(The records):
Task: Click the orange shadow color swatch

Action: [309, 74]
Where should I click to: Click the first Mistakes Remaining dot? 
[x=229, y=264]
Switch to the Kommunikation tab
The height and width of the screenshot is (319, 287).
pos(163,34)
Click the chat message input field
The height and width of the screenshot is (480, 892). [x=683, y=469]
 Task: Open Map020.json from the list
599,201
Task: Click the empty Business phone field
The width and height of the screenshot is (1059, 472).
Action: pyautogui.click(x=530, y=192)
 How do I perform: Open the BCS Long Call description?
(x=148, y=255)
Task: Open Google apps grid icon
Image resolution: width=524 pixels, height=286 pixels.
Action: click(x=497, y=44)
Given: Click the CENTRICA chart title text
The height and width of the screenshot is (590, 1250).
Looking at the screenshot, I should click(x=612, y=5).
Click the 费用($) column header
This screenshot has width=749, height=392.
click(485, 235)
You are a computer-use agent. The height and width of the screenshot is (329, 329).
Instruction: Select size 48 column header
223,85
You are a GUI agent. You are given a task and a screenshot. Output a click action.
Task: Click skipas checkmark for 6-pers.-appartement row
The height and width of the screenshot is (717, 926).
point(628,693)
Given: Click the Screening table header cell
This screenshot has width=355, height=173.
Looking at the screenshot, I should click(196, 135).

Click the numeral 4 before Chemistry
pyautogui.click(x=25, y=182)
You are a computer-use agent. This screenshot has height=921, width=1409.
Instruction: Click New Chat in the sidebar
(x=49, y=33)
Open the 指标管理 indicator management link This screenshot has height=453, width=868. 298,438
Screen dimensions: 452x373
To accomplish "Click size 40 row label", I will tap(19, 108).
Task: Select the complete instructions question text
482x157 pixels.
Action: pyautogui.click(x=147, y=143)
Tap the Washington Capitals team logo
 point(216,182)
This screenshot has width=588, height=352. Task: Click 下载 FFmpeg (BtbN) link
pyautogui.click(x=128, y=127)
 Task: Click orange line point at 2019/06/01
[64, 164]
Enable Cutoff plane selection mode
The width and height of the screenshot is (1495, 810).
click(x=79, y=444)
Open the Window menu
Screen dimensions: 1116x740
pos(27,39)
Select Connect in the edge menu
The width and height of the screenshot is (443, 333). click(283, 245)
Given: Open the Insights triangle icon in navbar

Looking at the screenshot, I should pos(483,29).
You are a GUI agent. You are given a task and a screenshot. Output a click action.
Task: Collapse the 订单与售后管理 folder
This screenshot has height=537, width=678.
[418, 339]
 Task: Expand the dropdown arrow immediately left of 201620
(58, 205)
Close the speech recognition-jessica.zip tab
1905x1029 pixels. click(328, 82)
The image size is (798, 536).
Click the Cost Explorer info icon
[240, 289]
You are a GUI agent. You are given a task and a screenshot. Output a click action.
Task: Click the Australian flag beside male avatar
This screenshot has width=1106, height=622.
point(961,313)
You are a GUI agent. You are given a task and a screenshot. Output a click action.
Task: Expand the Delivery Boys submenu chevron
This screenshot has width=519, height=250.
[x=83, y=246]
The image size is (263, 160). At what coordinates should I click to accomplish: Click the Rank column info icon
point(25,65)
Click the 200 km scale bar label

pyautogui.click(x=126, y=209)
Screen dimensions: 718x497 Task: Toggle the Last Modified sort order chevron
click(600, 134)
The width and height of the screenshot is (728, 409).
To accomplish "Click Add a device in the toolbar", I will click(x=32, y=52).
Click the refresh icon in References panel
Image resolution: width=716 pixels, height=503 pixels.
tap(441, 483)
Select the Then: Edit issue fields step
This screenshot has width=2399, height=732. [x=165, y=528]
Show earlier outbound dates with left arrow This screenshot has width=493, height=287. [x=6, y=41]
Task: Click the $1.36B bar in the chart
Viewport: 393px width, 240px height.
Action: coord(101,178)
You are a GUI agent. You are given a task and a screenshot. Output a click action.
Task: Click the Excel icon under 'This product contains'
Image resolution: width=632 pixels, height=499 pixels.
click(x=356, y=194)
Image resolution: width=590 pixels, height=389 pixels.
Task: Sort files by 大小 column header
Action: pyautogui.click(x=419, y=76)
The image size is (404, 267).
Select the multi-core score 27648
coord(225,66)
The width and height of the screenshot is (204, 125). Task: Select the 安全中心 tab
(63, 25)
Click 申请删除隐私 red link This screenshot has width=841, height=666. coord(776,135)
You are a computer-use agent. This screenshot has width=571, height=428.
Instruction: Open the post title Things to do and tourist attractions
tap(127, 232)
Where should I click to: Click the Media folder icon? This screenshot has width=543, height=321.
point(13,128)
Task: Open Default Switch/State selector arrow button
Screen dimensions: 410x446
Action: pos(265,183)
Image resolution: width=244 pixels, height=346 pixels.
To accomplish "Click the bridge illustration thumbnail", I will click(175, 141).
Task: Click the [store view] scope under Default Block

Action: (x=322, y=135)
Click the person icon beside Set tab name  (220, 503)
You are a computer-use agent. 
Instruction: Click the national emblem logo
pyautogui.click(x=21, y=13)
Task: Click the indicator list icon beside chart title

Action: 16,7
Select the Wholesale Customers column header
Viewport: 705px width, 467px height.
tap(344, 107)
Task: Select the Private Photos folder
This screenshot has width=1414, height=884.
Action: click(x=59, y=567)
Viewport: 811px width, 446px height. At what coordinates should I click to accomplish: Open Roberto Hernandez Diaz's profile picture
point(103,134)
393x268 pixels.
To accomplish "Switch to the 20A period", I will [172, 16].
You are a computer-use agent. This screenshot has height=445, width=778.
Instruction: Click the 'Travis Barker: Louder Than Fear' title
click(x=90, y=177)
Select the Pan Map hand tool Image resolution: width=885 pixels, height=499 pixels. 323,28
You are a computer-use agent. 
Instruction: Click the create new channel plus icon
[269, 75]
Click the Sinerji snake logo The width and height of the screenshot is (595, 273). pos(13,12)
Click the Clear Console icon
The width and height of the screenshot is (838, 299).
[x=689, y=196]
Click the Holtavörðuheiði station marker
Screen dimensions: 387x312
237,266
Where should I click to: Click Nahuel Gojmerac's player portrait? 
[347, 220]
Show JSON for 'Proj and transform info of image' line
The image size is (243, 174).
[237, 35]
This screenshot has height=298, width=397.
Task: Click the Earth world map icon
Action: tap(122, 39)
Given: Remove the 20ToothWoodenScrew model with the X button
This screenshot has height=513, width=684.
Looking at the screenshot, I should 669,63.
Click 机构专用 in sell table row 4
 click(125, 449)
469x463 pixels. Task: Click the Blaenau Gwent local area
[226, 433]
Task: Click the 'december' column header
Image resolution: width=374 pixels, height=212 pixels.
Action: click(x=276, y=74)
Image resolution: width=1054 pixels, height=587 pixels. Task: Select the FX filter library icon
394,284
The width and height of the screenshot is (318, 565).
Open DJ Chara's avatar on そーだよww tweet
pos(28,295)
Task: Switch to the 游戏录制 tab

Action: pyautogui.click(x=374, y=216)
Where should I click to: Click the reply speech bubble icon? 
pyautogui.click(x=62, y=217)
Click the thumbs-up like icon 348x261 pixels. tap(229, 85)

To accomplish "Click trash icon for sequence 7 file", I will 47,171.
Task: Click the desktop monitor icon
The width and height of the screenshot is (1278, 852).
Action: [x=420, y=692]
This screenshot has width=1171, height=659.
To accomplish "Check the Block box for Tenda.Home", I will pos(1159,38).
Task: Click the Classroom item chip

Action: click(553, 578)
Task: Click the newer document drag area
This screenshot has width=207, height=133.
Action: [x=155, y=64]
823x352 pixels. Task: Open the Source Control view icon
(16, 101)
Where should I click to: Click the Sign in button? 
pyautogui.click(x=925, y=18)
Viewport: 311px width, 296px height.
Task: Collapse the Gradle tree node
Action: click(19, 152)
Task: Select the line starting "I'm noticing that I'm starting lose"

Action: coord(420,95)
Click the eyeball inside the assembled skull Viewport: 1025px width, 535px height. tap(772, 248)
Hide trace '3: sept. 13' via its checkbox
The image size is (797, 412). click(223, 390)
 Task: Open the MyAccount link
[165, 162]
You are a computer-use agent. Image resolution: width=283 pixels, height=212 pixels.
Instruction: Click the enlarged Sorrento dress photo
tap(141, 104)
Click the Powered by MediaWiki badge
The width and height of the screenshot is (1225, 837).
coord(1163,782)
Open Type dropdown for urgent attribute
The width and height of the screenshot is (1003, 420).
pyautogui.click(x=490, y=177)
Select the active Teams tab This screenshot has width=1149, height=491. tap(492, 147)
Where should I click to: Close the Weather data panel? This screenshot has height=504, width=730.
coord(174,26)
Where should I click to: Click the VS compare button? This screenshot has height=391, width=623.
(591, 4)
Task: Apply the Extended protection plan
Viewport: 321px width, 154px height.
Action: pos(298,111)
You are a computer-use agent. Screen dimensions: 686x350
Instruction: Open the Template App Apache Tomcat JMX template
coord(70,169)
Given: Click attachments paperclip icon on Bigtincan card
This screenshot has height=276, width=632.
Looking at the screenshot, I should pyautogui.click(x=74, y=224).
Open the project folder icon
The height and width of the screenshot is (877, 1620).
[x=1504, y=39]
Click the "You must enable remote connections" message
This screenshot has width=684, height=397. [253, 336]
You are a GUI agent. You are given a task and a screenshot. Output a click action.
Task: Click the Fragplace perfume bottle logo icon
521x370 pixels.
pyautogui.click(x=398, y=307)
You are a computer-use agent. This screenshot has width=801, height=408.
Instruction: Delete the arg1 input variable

(Task instructions): Filter the data above, keeping only lines that include the string "Show".

(Response box):
Show earlier outbound dates with left arrow This screenshot has width=493, height=287. [x=6, y=41]
Show JSON for 'Proj and transform info of image' line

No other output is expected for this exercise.